**Elenco fornito:**

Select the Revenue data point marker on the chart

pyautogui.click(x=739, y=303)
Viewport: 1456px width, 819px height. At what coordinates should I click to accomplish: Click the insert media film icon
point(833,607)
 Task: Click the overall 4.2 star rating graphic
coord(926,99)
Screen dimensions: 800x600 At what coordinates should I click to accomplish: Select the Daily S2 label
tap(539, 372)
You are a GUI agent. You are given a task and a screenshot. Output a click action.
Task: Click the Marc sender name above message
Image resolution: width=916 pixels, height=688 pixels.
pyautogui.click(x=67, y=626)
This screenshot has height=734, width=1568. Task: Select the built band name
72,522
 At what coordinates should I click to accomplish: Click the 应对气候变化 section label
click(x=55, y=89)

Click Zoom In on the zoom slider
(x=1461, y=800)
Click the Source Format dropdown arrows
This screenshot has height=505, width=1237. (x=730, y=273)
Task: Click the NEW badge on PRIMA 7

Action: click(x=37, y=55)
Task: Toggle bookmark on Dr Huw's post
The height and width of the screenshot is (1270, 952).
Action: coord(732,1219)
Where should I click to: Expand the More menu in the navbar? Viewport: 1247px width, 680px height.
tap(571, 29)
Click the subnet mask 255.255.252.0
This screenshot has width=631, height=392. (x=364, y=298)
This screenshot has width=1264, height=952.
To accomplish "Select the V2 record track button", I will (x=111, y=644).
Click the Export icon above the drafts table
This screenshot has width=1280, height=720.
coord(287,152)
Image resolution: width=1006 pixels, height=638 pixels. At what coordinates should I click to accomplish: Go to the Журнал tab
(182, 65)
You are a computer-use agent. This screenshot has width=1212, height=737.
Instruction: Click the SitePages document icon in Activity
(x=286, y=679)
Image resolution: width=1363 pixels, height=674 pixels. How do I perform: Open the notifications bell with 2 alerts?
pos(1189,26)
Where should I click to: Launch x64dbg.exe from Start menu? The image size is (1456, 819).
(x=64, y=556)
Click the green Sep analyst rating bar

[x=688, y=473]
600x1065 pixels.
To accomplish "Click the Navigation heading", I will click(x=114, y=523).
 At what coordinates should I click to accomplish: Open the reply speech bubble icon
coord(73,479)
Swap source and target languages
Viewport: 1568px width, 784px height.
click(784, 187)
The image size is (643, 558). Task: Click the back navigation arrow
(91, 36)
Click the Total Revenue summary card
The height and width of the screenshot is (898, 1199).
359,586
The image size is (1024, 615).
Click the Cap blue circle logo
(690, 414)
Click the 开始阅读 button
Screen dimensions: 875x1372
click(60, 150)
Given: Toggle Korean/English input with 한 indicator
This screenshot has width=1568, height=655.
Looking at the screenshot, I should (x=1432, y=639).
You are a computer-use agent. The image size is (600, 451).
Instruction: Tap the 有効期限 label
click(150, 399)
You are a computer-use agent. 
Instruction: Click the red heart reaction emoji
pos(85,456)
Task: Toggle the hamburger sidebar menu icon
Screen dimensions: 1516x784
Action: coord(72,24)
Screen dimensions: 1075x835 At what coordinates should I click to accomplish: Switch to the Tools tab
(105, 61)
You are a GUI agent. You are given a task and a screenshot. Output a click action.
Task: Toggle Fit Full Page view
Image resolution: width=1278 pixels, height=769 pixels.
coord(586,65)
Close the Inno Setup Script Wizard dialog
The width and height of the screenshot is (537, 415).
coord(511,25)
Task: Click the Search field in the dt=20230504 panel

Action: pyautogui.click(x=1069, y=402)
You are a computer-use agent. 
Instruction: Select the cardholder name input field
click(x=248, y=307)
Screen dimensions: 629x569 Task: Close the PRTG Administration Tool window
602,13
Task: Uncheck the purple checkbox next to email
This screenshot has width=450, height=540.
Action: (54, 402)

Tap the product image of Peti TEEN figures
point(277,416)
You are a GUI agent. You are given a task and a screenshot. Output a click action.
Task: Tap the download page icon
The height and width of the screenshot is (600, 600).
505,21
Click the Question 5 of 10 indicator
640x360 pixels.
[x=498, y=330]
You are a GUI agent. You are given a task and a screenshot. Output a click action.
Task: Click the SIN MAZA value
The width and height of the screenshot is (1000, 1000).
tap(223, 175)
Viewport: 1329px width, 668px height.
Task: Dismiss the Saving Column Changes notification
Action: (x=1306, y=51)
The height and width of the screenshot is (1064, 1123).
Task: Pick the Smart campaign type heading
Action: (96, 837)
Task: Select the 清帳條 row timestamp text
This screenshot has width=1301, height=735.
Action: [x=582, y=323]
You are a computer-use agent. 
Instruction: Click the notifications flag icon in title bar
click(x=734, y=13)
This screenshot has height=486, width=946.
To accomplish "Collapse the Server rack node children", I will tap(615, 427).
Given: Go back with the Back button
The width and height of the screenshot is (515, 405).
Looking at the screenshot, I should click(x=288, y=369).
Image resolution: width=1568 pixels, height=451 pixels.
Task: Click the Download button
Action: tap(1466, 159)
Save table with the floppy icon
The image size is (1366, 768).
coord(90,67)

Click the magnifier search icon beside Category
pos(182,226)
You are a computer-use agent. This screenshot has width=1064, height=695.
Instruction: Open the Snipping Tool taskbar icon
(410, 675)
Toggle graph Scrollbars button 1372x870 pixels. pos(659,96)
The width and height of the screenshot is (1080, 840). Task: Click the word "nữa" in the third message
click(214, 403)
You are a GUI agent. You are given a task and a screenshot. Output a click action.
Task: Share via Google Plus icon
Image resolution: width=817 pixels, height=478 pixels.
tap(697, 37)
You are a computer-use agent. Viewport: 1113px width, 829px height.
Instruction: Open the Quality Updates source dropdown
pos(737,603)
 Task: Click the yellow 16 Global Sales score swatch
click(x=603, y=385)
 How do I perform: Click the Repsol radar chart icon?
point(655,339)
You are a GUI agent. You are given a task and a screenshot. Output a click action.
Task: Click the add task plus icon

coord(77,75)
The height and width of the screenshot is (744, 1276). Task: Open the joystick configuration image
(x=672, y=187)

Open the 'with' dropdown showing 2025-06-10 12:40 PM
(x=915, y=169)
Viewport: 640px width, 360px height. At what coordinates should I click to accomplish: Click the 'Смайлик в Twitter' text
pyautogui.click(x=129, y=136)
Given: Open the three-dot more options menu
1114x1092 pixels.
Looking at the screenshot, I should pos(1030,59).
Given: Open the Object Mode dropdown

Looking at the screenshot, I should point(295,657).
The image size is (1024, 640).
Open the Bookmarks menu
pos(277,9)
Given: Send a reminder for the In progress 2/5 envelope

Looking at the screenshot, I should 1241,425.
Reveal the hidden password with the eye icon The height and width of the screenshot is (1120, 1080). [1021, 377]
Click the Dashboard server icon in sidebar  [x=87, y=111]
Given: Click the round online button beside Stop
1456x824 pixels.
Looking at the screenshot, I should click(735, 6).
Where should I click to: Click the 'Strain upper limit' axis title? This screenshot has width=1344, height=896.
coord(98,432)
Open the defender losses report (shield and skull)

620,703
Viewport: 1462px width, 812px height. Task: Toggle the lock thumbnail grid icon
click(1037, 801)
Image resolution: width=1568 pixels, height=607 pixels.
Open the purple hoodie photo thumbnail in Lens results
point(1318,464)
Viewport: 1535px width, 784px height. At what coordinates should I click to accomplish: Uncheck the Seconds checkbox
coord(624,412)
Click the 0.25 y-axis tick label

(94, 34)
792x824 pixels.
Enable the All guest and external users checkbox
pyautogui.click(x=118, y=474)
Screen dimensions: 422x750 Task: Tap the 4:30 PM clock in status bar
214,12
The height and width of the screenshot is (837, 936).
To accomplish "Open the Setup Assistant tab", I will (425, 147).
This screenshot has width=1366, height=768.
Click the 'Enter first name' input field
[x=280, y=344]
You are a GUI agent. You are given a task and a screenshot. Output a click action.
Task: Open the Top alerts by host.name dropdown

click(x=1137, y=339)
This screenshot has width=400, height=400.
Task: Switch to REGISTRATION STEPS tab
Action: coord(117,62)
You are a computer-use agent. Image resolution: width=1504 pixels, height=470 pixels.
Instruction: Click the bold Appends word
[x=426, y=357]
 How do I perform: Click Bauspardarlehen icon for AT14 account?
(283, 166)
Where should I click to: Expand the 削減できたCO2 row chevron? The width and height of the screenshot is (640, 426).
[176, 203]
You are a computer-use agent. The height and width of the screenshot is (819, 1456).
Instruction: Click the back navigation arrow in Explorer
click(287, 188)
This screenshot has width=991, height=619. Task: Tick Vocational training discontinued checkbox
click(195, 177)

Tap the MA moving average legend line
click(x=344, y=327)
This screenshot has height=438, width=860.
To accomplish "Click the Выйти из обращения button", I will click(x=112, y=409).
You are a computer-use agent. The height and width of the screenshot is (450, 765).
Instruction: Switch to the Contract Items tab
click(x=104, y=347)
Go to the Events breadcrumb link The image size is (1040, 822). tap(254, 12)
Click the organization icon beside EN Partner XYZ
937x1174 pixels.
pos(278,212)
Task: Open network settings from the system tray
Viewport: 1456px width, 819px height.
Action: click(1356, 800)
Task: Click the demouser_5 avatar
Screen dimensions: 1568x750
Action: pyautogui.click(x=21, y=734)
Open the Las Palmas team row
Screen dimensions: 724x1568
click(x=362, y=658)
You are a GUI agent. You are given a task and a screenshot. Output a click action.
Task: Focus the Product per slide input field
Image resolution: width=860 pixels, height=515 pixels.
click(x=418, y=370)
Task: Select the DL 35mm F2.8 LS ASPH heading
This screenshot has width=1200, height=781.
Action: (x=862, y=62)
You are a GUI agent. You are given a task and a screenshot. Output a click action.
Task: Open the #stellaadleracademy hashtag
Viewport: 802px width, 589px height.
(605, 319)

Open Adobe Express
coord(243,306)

**Il tuo compito:** Filtra l'elenco qui sopra e, per favore, copia ogni riga che contiene la parola "input". Conta la distinzione tra maiuscole e minuscole.

**Risultato:**
Given: Toggle Korean/English input with 한 indicator
Instruction: Select the cardholder name input field
Click the 'Enter first name' input field
Task: Focus the Product per slide input field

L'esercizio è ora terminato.